My first day was out interviewing Marti (obviously with an 'i' he was a pop star back then) Pellow from Wet Wet Wet. I covered the news of an election date being set in 1997. I also produced a rather classy series of 'Topless Darts at the Circus.' I made 20 eps for 2K. It was the kind of place where in rain, we covered the cameras with black bin liners and every PR in London refused to let us into anything. I remember European Business News (who? Exactly - and they still got in)  giving us their passes to a Bond Premiere - so we took the flags off our mics and ran in. A woman strode towards me and I thought - this is it - we're getting slung out. She announced, 'You're first to interview Pierce Brosnan.' Hoo rah! Then she asked,  'How is my good friend John?' Obviously I knew no John. I smiled and lied my way through the entire night, expecting to be ejected at any time.  In my time at L!VE I interviewed everyone from Di Caprio to Kate Moss (she hated me) and watched a human autopsy, dressed a dwarf as a ringmaster and got him to chase women around a disused circus in Great Yarmouth (in November) attended Paris Fashion week and became a ghost hunter. (Yes I believe in them).

When I met with mates for cocktails, their jobs seemed dull in comparison - but they are the ones now with private health care and pensions and all that jazz and me? I have memories of getting drunk with Ollie Reed's best friends and chasing George Clooney across Leicester Square demanding an interview. (He refused. Mind you I wouldn't have wanted to talk about THAT Batman movie either).

[Records excerpted from a collection]
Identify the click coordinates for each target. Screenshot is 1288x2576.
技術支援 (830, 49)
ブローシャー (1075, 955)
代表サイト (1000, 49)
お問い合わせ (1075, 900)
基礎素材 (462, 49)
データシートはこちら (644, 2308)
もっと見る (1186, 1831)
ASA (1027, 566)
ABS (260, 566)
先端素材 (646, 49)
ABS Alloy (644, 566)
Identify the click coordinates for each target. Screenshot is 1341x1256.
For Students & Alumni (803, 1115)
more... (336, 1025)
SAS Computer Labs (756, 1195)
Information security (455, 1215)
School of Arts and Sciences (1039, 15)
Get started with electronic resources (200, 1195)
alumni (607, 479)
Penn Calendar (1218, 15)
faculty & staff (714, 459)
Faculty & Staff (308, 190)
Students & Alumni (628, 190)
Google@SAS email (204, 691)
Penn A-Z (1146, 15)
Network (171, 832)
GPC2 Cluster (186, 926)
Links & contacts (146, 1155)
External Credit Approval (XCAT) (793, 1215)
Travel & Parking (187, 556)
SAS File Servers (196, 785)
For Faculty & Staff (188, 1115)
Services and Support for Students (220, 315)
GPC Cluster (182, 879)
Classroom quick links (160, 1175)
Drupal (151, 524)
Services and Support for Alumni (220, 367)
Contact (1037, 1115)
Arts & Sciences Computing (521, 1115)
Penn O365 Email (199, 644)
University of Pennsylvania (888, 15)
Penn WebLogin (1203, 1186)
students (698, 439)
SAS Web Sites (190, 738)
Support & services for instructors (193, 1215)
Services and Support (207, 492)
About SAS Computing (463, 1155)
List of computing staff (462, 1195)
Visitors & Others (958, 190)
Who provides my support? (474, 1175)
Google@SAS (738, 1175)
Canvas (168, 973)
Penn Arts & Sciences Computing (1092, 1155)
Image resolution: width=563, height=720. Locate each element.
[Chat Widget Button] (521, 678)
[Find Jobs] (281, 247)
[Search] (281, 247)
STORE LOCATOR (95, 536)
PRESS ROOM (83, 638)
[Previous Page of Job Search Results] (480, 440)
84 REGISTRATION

* EXERCISE INSTRUCTIONS *
#1 Can you echo the records from the line containing "Classroom quick links (160, 1175)" through the end of the records, including both ends?
#2 Could you continue the reminiscence about working in television from the point where it stops?
These records bear no relation to the text.

* THE RESPONSES *
#1
Classroom quick links (160, 1175)
Drupal (151, 524)
Services and Support for Alumni (220, 367)
Contact (1037, 1115)
Arts & Sciences Computing (521, 1115)
Penn O365 Email (199, 644)
University of Pennsylvania (888, 15)
Penn WebLogin (1203, 1186)
students (698, 439)
SAS Web Sites (190, 738)
Support & services for instructors (193, 1215)
Services and Support (207, 492)
About SAS Computing (463, 1155)
List of computing staff (462, 1195)
Visitors & Others (958, 190)
Who provides my support? (474, 1175)
Google@SAS (738, 1175)
Canvas (168, 973)
Penn Arts & Sciences Computing (1092, 1155)
Image resolution: width=563, height=720. Locate each element.
[Chat Widget Button] (521, 678)
[Find Jobs] (281, 247)
[Search] (281, 247)
STORE LOCATOR (95, 536)
PRESS ROOM (83, 638)
[Previous Page of Job Search Results] (480, 440)
84 REGISTRATION

#2
Anyway, I digress. Once I'd got that job - which was well paid at the time - off I went head first into the golden years of bad dates, good cocktails and most of my money spunked on having a roaringly good time in bars in Soho. I lived in St. Johns Wood (hurrah - the real one at last!) and West Hampstead with a fab bunch of girls. 2 of them were Tv bookers, so there was rarely an evening were we weren't off to some album launch, gig, festival, etc. Meanwhile the rest of my evenings were spent working - blagging and lying my way into every event and hounding celebs like my life depended on it. How did I have the energy? Most were wankers. There was something wonderful about being despised though. It made every snatched interview or grabbed shots feel like a mini victory.

I left L!VE. Began 'freelancing' as an associate producer. Did everything from a doc on Ollie Reed, to showbiz reporting for The Big Breakfast. Until I got a break and became a kids' Tv presenter in 1999. I don't think I actually ever grew up. My first job began on March 7th 1997. I had my first child in June 2006. I had 9 GOLDEN years. Sure they were fraught with periods of unemployment and many many broke days (I remember us all going for dinner in Camden and eating an apple, because I couldn't afford a meal - I did afford wine though so I had my priorities right). I remember the fear of a mate leaving a flatshare - who would replace her? I remember worrying over affording my £450 a month rent... I often wonder how I ever afforded to go out EVERY night and how I ever made it to work of a morning, when I was in the Met bar when the lights went on (school disco ending style) at 4am.  I remember having many's a broken heart over some idiot or other and being convinced I would marry a rock star and move to Miami.

I didn't obviously.

But I sure had a helluva lot of fun. But the more I think back, the less I envy the girl next door. Because all those years - in many ways - were my search to end up where I am now: having a permanent home, being in a relationship, having a family. And so I must finish this post - I've a shower to jump into and a movie to catch: a family outing to Jurassic World. The more I think about it, those golden years - they're actually a bit more silver. Or now, now is the platinum era for sure.






Sunday, 31 May 2015

Nostalgia part 1.



Ahhh back in the day, I used to do some fun stuff on telly and the other week I found the DVD.  Christ, I got paid to act like an ejit.

Shame that isn't still the case... 

Saturday, 9 May 2015

Internal Debate

So here's the thing - do I move home?

As in, do we pack up lock stock and barrel and move to Northern Ireland - where we can have a sea view, be near family, neck some dark and stormies over good craic and have a 5 bedroomed house with huge garden for the price of our Victorian terrace here?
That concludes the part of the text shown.